== Required work ==
Output the rows below as a numbered list, leaving out any blank lines.

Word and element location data
==================================================
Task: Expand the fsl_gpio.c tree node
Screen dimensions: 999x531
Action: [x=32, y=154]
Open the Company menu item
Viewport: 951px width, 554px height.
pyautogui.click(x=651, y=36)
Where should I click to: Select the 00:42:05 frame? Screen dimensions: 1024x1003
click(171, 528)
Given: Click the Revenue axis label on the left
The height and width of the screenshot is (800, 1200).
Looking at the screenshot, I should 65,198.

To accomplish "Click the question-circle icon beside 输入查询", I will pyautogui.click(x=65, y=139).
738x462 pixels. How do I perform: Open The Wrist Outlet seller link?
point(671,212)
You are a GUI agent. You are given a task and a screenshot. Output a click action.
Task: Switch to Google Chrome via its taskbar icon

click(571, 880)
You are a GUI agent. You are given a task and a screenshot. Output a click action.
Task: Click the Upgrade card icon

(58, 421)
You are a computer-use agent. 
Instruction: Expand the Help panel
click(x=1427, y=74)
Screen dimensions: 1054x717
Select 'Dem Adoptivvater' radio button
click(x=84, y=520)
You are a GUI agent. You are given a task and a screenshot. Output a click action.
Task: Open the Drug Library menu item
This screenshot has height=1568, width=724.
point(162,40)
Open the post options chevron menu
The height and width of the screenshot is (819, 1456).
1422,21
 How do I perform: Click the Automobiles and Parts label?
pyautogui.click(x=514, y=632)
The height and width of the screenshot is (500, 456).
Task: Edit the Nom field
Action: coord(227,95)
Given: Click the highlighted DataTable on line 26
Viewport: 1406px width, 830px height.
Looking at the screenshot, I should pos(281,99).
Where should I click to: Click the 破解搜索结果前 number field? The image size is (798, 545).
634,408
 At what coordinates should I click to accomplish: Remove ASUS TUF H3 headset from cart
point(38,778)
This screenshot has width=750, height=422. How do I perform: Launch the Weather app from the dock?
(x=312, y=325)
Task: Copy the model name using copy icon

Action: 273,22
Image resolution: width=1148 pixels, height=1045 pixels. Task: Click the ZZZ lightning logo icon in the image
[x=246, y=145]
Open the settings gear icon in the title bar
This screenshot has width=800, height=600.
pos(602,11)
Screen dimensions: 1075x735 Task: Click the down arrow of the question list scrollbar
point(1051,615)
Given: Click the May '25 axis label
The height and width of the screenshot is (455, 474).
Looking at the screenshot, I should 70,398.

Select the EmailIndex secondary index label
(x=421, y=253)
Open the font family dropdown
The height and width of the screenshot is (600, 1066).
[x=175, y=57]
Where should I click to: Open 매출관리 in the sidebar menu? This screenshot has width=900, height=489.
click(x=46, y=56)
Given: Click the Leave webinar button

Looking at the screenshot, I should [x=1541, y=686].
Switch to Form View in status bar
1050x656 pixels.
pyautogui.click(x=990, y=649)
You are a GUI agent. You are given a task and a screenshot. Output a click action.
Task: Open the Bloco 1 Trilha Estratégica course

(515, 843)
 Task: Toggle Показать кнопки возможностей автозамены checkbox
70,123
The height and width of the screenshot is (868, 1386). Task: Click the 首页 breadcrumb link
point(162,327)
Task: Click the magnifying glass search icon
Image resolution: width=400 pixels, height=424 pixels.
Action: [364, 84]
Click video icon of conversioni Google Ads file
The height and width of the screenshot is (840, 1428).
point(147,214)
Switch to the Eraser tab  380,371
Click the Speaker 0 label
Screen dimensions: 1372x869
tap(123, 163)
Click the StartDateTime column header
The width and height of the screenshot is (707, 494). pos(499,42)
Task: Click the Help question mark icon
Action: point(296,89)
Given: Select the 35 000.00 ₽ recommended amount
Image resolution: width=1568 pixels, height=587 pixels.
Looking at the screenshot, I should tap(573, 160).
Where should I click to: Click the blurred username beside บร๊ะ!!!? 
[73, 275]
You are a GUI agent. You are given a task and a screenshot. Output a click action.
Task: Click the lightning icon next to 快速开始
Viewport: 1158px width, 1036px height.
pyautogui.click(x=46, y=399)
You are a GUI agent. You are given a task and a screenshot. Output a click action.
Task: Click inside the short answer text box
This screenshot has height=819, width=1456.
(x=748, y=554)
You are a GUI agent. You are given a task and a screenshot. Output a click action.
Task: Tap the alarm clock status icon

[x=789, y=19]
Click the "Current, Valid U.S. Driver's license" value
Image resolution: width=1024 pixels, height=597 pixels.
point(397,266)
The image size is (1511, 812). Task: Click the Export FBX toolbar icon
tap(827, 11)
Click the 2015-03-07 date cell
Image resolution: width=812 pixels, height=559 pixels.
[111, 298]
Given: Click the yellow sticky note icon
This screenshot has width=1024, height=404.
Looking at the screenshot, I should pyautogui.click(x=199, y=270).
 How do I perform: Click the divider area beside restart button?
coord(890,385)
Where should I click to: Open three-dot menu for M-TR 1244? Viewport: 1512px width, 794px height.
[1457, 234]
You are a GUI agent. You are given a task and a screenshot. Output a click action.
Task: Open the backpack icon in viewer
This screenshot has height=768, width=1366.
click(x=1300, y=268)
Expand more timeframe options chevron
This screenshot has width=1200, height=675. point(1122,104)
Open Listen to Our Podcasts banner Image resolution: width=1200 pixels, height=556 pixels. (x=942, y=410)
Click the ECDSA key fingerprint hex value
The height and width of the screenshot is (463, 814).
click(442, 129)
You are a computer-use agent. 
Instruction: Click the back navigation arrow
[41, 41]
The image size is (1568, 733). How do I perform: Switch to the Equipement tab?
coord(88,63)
==================================================
== Output for this exercise ==
1. Task: Expand the fsl_gpio.c tree node
2. Screen dimensions: 999x531
3. Action: [x=32, y=154]
4. Open the Company menu item
5. Viewport: 951px width, 554px height.
6. pyautogui.click(x=651, y=36)
7. Where should I click to: Select the 00:42:05 frame? Screen dimensions: 1024x1003
8. click(171, 528)
9. Given: Click the Revenue axis label on the left
10. The height and width of the screenshot is (800, 1200).
11. Looking at the screenshot, I should 65,198.
12. To accomplish "Click the question-circle icon beside 输入查询", I will pyautogui.click(x=65, y=139).
13. 738x462 pixels. How do I perform: Open The Wrist Outlet seller link?
14. point(671,212)
15. You are a GUI agent. You are given a task and a screenshot. Output a click action.
16. Task: Switch to Google Chrome via its taskbar icon
17. click(571, 880)
18. You are a GUI agent. You are given a task and a screenshot. Output a click action.
19. Task: Click the Upgrade card icon
20. (58, 421)
21. You are a computer-use agent. 
22. Instruction: Expand the Help panel
23. click(x=1427, y=74)
24. Screen dimensions: 1054x717
25. Select 'Dem Adoptivvater' radio button
26. click(x=84, y=520)
27. You are a GUI agent. You are given a task and a screenshot. Output a click action.
28. Task: Open the Drug Library menu item
29. This screenshot has height=1568, width=724.
30. point(162,40)
31. Open the post options chevron menu
32. The height and width of the screenshot is (819, 1456).
33. 1422,21
34.  How do I perform: Click the Automobiles and Parts label?
35. pyautogui.click(x=514, y=632)
36. The height and width of the screenshot is (500, 456).
37. Task: Edit the Nom field
38. Action: coord(227,95)
39. Given: Click the highlighted DataTable on line 26
40. Viewport: 1406px width, 830px height.
41. Looking at the screenshot, I should pos(281,99).
42. Where should I click to: Click the 破解搜索结果前 number field? The image size is (798, 545).
43. 634,408
44.  At what coordinates should I click to accomplish: Remove ASUS TUF H3 headset from cart
45. point(38,778)
46. This screenshot has width=750, height=422. How do I perform: Launch the Weather app from the dock?
47. (x=312, y=325)
48. Task: Copy the model name using copy icon
49. Action: 273,22
50. Image resolution: width=1148 pixels, height=1045 pixels. Task: Click the ZZZ lightning logo icon in the image
51. [x=246, y=145]
52. Open the settings gear icon in the title bar
53. This screenshot has width=800, height=600.
54. pos(602,11)
55. Screen dimensions: 1075x735 Task: Click the down arrow of the question list scrollbar
56. point(1051,615)
57. Given: Click the May '25 axis label
58. The height and width of the screenshot is (455, 474).
59. Looking at the screenshot, I should 70,398.
60. Select the EmailIndex secondary index label
61. (x=421, y=253)
62. Open the font family dropdown
63. The height and width of the screenshot is (600, 1066).
64. [x=175, y=57]
65. Where should I click to: Open 매출관리 in the sidebar menu? This screenshot has width=900, height=489.
66. click(x=46, y=56)
67. Given: Click the Leave webinar button
68. Looking at the screenshot, I should [x=1541, y=686].
69. Switch to Form View in status bar
70. 1050x656 pixels.
71. pyautogui.click(x=990, y=649)
72. You are a GUI agent. You are given a task and a screenshot. Output a click action.
73. Task: Open the Bloco 1 Trilha Estratégica course
74. (515, 843)
75.  Task: Toggle Показать кнопки возможностей автозамены checkbox
76. 70,123
77. The height and width of the screenshot is (868, 1386). Task: Click the 首页 breadcrumb link
78. point(162,327)
79. Task: Click the magnifying glass search icon
80. Image resolution: width=400 pixels, height=424 pixels.
81. Action: [364, 84]
82. Click video icon of conversioni Google Ads file
83. The height and width of the screenshot is (840, 1428).
84. point(147,214)
85. Switch to the Eraser tab  380,371
86. Click the Speaker 0 label
87. Screen dimensions: 1372x869
88. tap(123, 163)
89. Click the StartDateTime column header
90. The width and height of the screenshot is (707, 494). pos(499,42)
91. Task: Click the Help question mark icon
92. Action: point(296,89)
93. Given: Select the 35 000.00 ₽ recommended amount
94. Image resolution: width=1568 pixels, height=587 pixels.
95. Looking at the screenshot, I should tap(573, 160).
96. Where should I click to: Click the blurred username beside บร๊ะ!!!? 
97. [73, 275]
98. You are a GUI agent. You are given a task and a screenshot. Output a click action.
99. Task: Click the lightning icon next to 快速开始
100. Viewport: 1158px width, 1036px height.
101. pyautogui.click(x=46, y=399)
102. You are a GUI agent. You are given a task and a screenshot. Output a click action.
103. Task: Click inside the short answer text box
104. This screenshot has height=819, width=1456.
105. (x=748, y=554)
106. You are a GUI agent. You are given a task and a screenshot. Output a click action.
107. Task: Tap the alarm clock status icon
108. [x=789, y=19]
109. Click the "Current, Valid U.S. Driver's license" value
110. Image resolution: width=1024 pixels, height=597 pixels.
111. point(397,266)
112. The image size is (1511, 812). Task: Click the Export FBX toolbar icon
113. tap(827, 11)
114. Click the 2015-03-07 date cell
115. Image resolution: width=812 pixels, height=559 pixels.
116. [111, 298]
117. Given: Click the yellow sticky note icon
118. This screenshot has width=1024, height=404.
119. Looking at the screenshot, I should pyautogui.click(x=199, y=270).
120.  How do I perform: Click the divider area beside restart button?
121. coord(890,385)
122. Where should I click to: Open three-dot menu for M-TR 1244? Viewport: 1512px width, 794px height.
123. [1457, 234]
124. You are a GUI agent. You are given a task and a screenshot. Output a click action.
125. Task: Open the backpack icon in viewer
126. This screenshot has height=768, width=1366.
127. click(x=1300, y=268)
128. Expand more timeframe options chevron
129. This screenshot has width=1200, height=675. point(1122,104)
130. Open Listen to Our Podcasts banner Image resolution: width=1200 pixels, height=556 pixels. (x=942, y=410)
131. Click the ECDSA key fingerprint hex value
132. The height and width of the screenshot is (463, 814).
133. click(442, 129)
134. You are a computer-use agent. 
135. Instruction: Click the back navigation arrow
136. [41, 41]
137. The image size is (1568, 733). How do I perform: Switch to the Equipement tab?
138. coord(88,63)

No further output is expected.